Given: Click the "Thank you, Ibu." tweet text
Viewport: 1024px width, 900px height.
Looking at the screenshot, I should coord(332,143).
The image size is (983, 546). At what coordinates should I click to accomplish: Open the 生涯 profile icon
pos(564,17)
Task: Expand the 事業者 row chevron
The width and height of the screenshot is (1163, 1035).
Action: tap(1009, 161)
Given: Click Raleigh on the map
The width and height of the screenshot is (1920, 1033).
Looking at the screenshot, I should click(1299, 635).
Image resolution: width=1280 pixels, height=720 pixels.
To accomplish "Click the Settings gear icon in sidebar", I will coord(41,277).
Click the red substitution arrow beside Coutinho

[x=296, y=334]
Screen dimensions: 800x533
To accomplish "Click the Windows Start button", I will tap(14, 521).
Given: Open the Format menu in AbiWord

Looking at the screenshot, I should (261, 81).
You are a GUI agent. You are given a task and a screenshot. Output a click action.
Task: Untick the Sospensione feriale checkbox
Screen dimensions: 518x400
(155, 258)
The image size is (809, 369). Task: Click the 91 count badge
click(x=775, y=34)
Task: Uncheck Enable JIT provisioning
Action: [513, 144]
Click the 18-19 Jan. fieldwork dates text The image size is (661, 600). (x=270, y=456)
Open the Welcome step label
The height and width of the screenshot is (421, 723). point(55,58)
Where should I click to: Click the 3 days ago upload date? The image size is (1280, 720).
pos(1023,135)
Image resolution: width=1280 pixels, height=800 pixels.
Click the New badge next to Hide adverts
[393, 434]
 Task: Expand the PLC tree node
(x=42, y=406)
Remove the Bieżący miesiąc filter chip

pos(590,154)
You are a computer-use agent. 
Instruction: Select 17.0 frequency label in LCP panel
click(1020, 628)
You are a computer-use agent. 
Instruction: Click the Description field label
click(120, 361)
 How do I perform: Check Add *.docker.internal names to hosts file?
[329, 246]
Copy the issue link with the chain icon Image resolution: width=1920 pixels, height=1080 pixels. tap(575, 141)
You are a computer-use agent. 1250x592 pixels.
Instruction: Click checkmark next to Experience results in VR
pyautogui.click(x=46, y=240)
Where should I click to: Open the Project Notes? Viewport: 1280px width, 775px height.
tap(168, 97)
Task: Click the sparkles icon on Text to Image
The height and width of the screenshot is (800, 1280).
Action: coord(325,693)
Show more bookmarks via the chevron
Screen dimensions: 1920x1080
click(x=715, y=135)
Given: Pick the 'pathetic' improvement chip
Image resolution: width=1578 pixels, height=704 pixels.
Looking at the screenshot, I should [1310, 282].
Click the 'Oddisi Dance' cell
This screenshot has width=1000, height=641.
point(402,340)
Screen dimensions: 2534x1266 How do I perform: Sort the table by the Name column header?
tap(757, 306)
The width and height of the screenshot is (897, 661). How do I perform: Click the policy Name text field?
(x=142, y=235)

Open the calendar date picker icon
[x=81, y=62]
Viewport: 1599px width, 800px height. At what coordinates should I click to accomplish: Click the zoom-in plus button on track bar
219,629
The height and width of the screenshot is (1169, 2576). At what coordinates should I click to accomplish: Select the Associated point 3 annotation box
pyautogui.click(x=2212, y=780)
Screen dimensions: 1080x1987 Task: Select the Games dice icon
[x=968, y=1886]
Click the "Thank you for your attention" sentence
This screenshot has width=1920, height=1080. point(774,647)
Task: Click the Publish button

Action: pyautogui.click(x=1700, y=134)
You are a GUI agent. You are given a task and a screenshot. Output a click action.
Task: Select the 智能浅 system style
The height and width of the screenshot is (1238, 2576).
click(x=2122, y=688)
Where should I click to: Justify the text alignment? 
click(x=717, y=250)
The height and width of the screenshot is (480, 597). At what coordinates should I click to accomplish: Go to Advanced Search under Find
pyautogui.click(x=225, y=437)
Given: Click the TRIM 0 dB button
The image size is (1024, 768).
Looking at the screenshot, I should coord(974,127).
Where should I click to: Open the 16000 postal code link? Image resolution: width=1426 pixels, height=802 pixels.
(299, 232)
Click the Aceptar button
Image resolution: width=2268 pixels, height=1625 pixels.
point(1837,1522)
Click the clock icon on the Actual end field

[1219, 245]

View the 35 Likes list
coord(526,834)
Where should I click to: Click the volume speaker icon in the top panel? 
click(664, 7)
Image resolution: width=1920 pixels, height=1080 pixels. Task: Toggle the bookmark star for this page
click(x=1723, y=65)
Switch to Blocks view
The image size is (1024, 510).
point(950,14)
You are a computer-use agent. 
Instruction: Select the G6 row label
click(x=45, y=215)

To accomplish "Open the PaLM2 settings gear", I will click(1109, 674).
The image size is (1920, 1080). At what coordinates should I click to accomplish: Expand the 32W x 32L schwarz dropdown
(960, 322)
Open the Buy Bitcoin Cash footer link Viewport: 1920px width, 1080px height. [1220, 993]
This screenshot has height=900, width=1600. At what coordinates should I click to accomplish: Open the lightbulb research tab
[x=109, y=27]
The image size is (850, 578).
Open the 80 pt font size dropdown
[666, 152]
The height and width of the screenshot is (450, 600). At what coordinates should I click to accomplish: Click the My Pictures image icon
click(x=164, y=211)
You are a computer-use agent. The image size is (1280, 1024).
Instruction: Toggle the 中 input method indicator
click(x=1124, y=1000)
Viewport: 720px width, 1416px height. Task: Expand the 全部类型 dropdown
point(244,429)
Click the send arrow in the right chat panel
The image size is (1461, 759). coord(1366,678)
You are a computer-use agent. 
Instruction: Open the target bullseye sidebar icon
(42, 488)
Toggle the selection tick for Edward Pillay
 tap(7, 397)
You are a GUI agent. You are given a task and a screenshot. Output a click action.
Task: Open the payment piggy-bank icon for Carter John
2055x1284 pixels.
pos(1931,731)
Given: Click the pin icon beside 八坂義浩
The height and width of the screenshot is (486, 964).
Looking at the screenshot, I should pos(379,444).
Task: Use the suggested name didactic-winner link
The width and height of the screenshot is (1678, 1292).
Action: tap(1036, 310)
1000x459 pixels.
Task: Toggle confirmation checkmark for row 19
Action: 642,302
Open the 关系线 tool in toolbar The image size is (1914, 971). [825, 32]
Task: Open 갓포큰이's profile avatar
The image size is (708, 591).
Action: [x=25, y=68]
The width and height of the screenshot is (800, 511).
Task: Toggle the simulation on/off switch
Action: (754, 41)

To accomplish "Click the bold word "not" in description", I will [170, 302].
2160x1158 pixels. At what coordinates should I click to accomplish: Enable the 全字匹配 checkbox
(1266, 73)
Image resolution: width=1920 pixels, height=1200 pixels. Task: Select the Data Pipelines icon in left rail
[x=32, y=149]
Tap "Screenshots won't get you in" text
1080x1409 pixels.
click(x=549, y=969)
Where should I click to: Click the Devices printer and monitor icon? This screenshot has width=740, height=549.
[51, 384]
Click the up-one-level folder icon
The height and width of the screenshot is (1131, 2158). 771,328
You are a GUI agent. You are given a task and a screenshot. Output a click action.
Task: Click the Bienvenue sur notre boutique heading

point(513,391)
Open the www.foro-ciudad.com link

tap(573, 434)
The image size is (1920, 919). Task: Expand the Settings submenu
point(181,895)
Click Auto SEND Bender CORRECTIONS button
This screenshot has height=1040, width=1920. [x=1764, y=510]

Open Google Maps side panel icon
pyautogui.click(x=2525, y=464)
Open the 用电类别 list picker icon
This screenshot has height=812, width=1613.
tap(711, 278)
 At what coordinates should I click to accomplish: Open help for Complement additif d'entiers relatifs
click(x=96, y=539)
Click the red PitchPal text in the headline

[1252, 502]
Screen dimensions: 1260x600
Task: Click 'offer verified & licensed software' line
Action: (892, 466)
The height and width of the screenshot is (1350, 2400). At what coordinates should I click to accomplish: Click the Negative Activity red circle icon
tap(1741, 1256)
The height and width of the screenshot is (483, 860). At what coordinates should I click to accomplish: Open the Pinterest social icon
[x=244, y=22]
****************************************
▶ [Task requirements]: Copy the lines verbatim, beginning with the line that contains "Screen dimensions: 2534x1266" and continuing through the line that contains "[x=81, y=62]", with both of those lines included.

▶ [Answer to the exercise]:
Screen dimensions: 2534x1266 How do I perform: Sort the table by the Name column header?
tap(757, 306)
The width and height of the screenshot is (897, 661). How do I perform: Click the policy Name text field?
(x=142, y=235)

Open the calendar date picker icon
[x=81, y=62]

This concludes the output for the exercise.